After examining the ebay post I conclude that this means that the 5A and 10A models have an internal shunt. Higher current models will need an external shunt. So like Svein said you have a dual voltmeter calibrated so that a current shunt of the correct value (possibly 1mΩ?) will give you a voltage (100mV??) at 100A to put 100 in the line marked A.

Was the other one 5A or 10A?

BoB
 
rbelli1 said:
After examining the ebay post I conclude that this means that the 5A and 10A models have an internal shunt. Higher current models will need an external shunt. So like Svein said you have a dual voltmeter calibrated so that a current shunt of the correct value (possibly 1mΩ?) will give you a voltage (100mV??) at 100A to put 100 in the line marked A.

Was the other one 5A or 10A?

BoB

100A. supposed to be 100v 100a. so i NEED a shunt to make it work right? my other one must have had an internal shunt, the highest amp i measured was under 30A and it worked fine with that. i used my other ammeter as a reference.
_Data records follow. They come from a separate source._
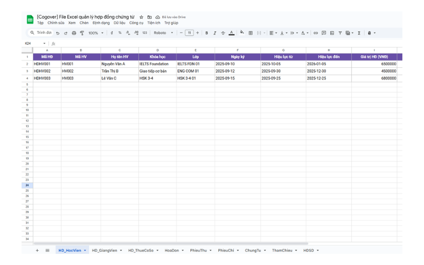
Task: Star this spreadsheet document
Action: point(142,17)
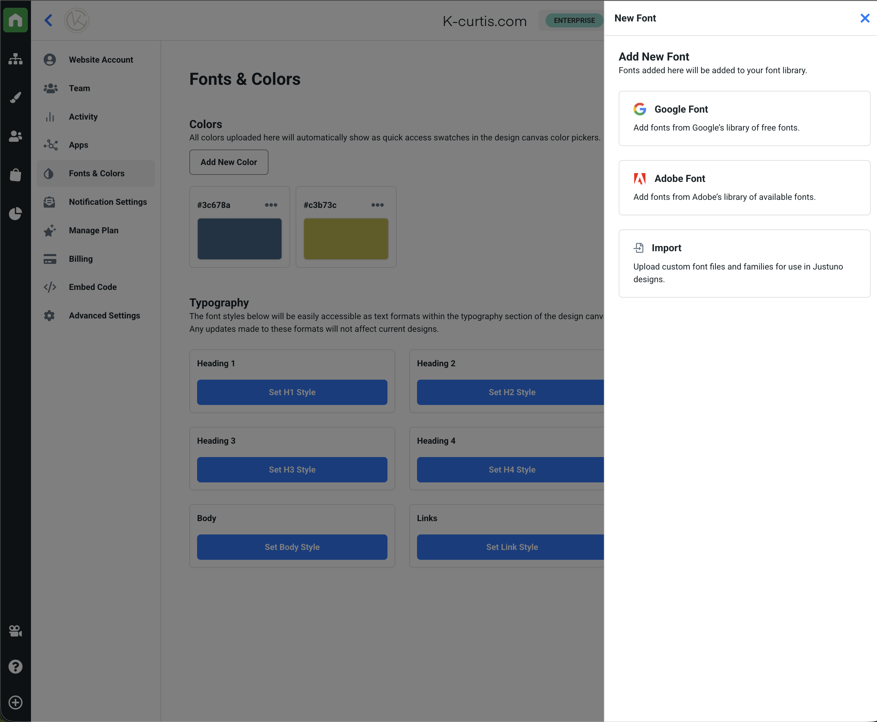Click the shopping bag commerce icon
Viewport: 877px width, 722px height.
pyautogui.click(x=15, y=175)
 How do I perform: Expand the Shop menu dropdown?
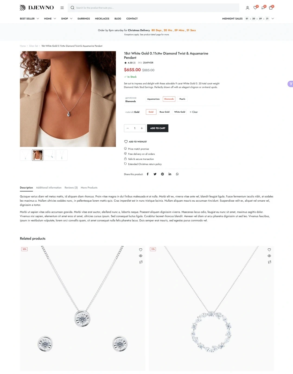click(67, 19)
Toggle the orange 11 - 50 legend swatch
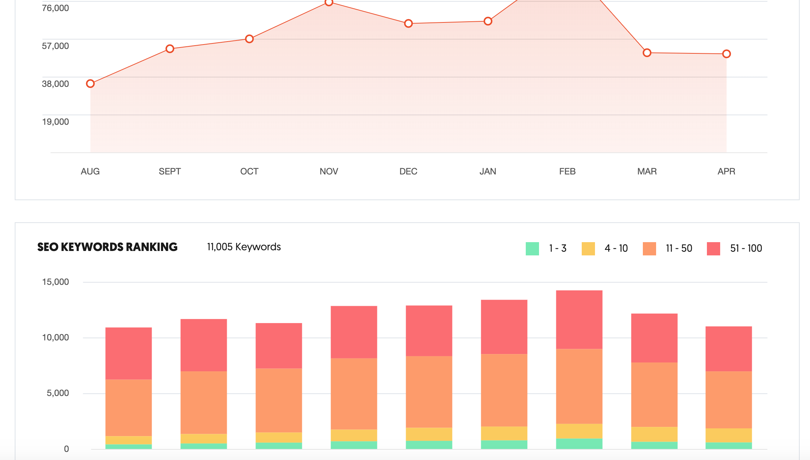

so it should read amps with a shunt?
 
It should if you find the right shunt. Can you make a voltage divider to put 50mV on the current sense input? That will give you the information you need to source the proper shunt.

BoB
 
I ended up buying another one for ~3$ and this one is just like the one I used to have. Wires are red black and blue instead othe the green and yellow plus it reads amps without a shunt.

I still make sure I have it in series with the setup so it doesn't short out (unless I'm using it with my homemade broken solar cell panels, it seems to be unaffected by the short for the "short" term ;) ill deal with the long term damage later.

Thanks for the help everyone, I hate that shunt dang! Pzzz
 
So you expected that meter to be able to carry 100 amps with those whimpy wires?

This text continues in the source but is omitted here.